Lo scenario d’avvio dell’anno scolastico 2020-2021 si dipinge sempre più di tinte fosche. In un clima di grande confusione dettato dalle indicazioni, non sempre chiare, del Ministero servirebbe un piano didattico strategico e ben delineato. A tal proposito abbiamo intervistato il dott. Ilario Losito, direttore didattico di Grandi Scuole, istituto privato operante nel settore dal 1986.

Direttore, come si avvia un anno scolastico in un clima di tale incertezza a causa dalla Pandemia in atto?
Abbiamo più o meno capito le regole anti-Covid – temperatura, mascherine, gel, distanze – abbiamo sentito parlare di banchi, tavoli con rotelle, certificazioni, autocertificazioni, segnaletica adesiva di ogni genere, sulle pareti, sul pavimento e tanto altro, ma non abbiamo sentito parlare di didattica, di insegnamento, concetti spariti dalle orbite mediatiche. In questo clima di incertezza, dobbiamo sì garantire alle famiglie un percorso in sicurezza, ma con al centro la didattica, la qualità della didattica, perché i nostri figli non possono perdere un altro anno!

Serve un piano formativo definito, che preveda programmazione, formazione delle risorse, investimenti in strumenti digitali, applicazioni, piattaforme e-learning e tanto altro. Noi di Grandi Scuole abbiamo iniziato a lavorarci già dal mese di maggio, non potevamo perdere i mesi estivi e abbiamo programmato e comunicato alle famiglie l’inizio delle lezioni per il 21 settembre, senza se e senza ma…

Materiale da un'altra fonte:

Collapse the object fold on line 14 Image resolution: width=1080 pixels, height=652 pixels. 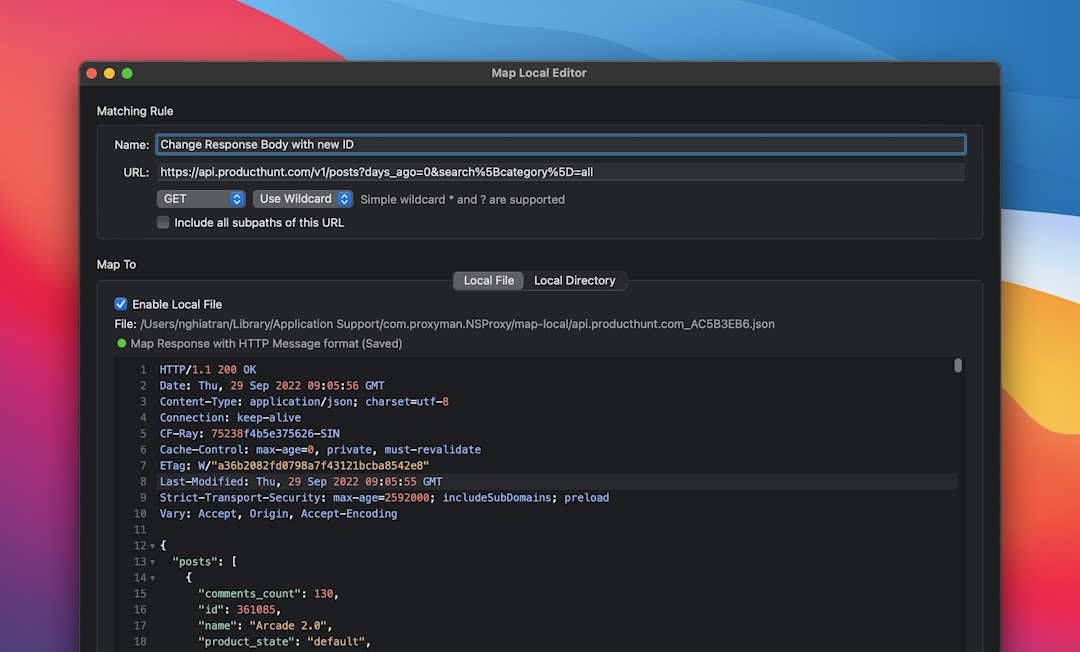151,578
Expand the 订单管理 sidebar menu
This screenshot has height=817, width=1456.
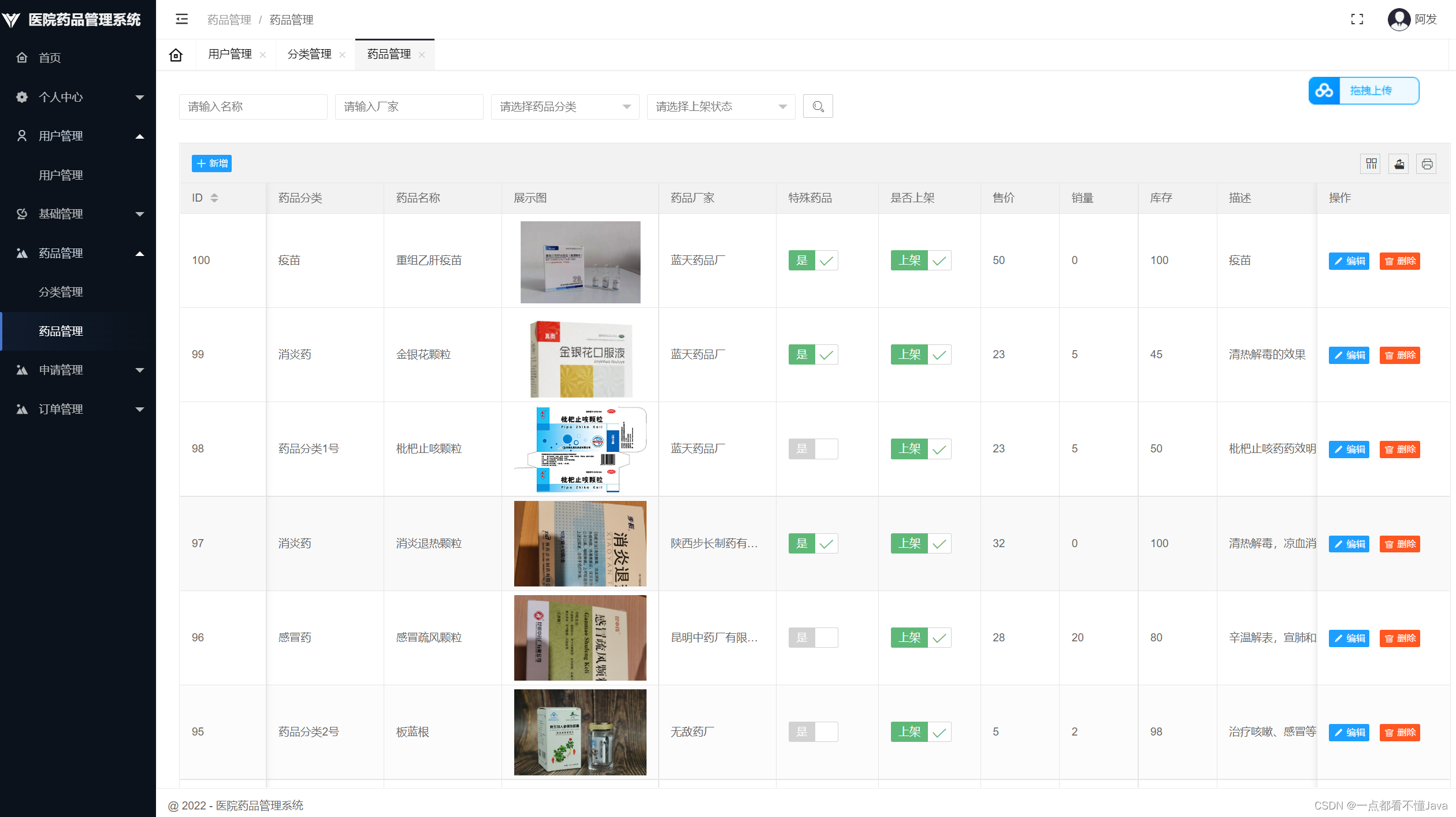[x=78, y=409]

Domanda secca: didattica a distanza o in presenza?
Entrambe direi. Occorre introdurre una forma flessibile ed efficace di didattica a distanza da affiancare e integrare alla didattica in presenza. Per quest’anno scolastico abbiamo strutturato un calendario di lezioni settimanali che prevede l’alternanza di didattica in presenza con quella a distanza. Il perché è semplice: lo scenario scolastico incerto di quest’anno potrebbe vivere di chiusure totali, parziali, improvvisi cambi di rotta, cambi di scadenze e quant’altro. Quello che serve è un orizzonte d’azione ben delineato, deciso, ma al tempo stesso pronto a ogni cambiamento, un sistema didattico flessibile che in poche ore possa sempre garantire continuità didattica e qualità.

Quali difficoltà può presentare un sistema didattico del genere?
Svolgere una lezione a distanza non è la stessa cosa di svolgerne una in presenza. Un bravo docente in presenza potrebbe non esserlo in DaD. Abbiamo selezionato per questo i migliori tutores per ciascuna modalità. La formazione dei docenti DaD è sicuramente un tema centrale che in Grandi Scuole curiamo particolarmente; i coordinatori didattici poi devono garantire la congruità delle due tipologie di lezioni; infine strumenti e piattaforme digitali facilitano il lavoro dei docenti e l’apprendimento degli studenti.  Quest’anno utilizzeremo una nuova piattaforma e-learning, GoToSchool, un lavoro frutto dell’esperienza decennale delle società del gruppo, progettata nei lunghi mesi di lockdown.

Il tema della sicurezza, invece, come è stato affrontato?
È stato affrontato rispettando ogni protocollo: le lezioni si svolgeranno in sicurezza. Ora è arrivato il momento di fare lezione, sembrerà strano ma gli studenti lo desiderano, sono fermi da 6 mesi, non possiamo far finta che vada tutto bene, che la scuola vada bene così… la formazione delle nuove generazioni è un nostro dovere oltreché un obiettivo troppo importante!